Generally, Hugo isn’t prescriptive.
There is a limit to how much policing a small team can do, on something like community-submitted themes. Part of the reason there is such a wealth of themes to pick from, is precisely that there are very few rules about how you can submit a theme. Additional big differences naturally come from the fact that Hugo is not prescribing how you build your sites; rather it just assembles your pieces. That’s the way it should be, because I can use whatever library I want, or roll my own css and js as some do. I can call my shortcodes and partials whatever name I want.
DB-backed dynamic CMSs like Wordpress, Drupal, Typo3 etc, while they obviously have their uses, end up being quite hard to customize unless you do it with in the prescribed methods that come from whatever theme/child theme you’re using, or, within whatever plugins/extensions you’re using. When I need a db, I use a db that lets me embed its views and reports in web pages, then style them.
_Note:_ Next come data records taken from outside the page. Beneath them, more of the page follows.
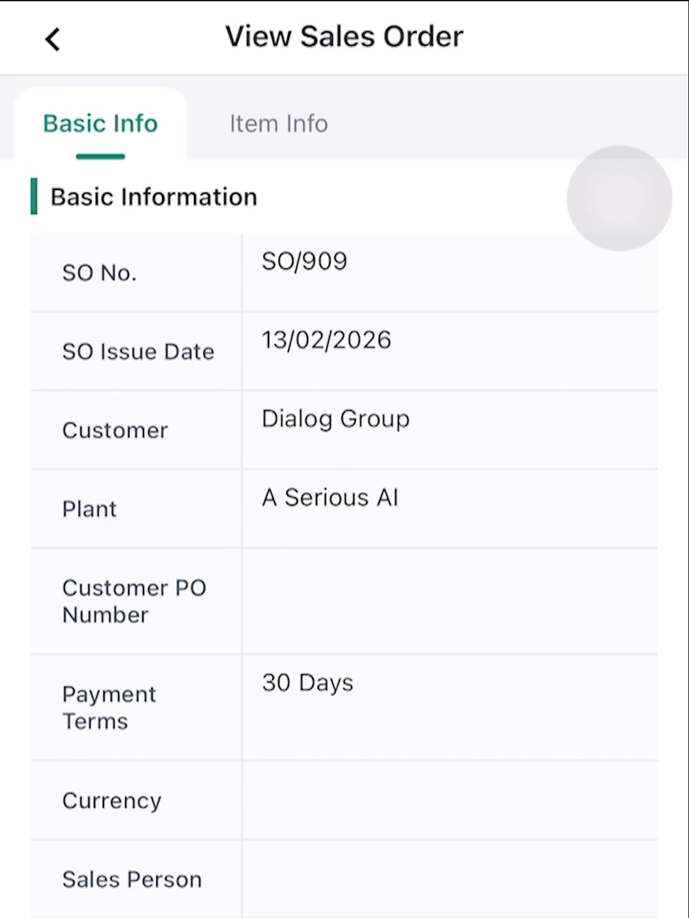
Task: Tap the A Serious AI plant value
Action: [330, 498]
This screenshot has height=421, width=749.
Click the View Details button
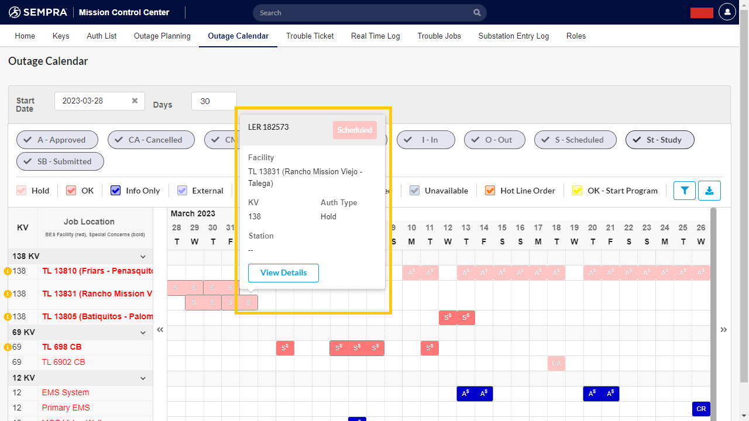pos(283,272)
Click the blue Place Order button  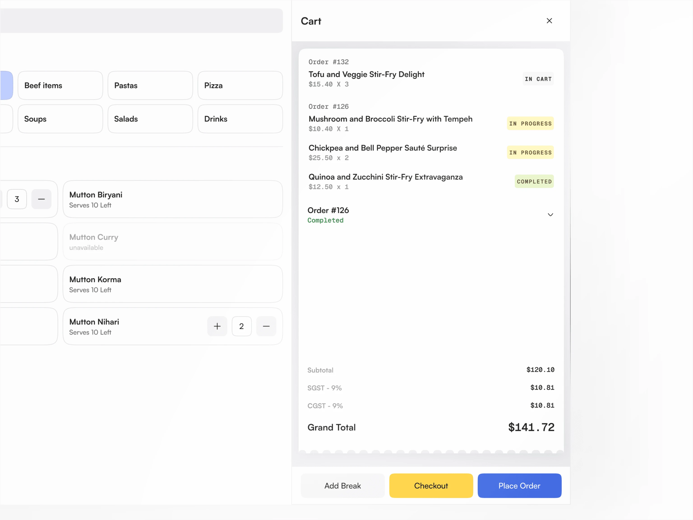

Or in some cases, grab data via json, and import that using Hugo methods. When I have to touch a WP or Drupal site, I can feel a rash coming on, having to figure out what PHP pages I have to tweak, and not being able to easily save it to a git repo!
Many Hugo themes are simply that author wanting to scratch their own itch and design for themselves as a learning exercise. A handful have an obvious giant time investment to make them flexible for the many who might use them. It would be next to impossible to force everyone who wants to submit a theme to agree on a convention for the things you mention, like using the exact same shortcode name or image referencing method. Even more because of the many ways you can choose to do the same thing using Hugo.
It’s pretty trivial to search and replace “image: /path/to/myimage.jpg” with “thumbnail: /path/to/myimage.jpg”, and just “the way it is” in this field, in my opinion. You always have to look at your content and tweak it. Wordpress has the same problem with its “shortcodes” system, when changing plugins and themes in some cases.
But the idea of having a few themes that have the same constraints is a good idea, and probably there are people out there who would welcome that same-ness.
Why don’t you build some that realize your vision?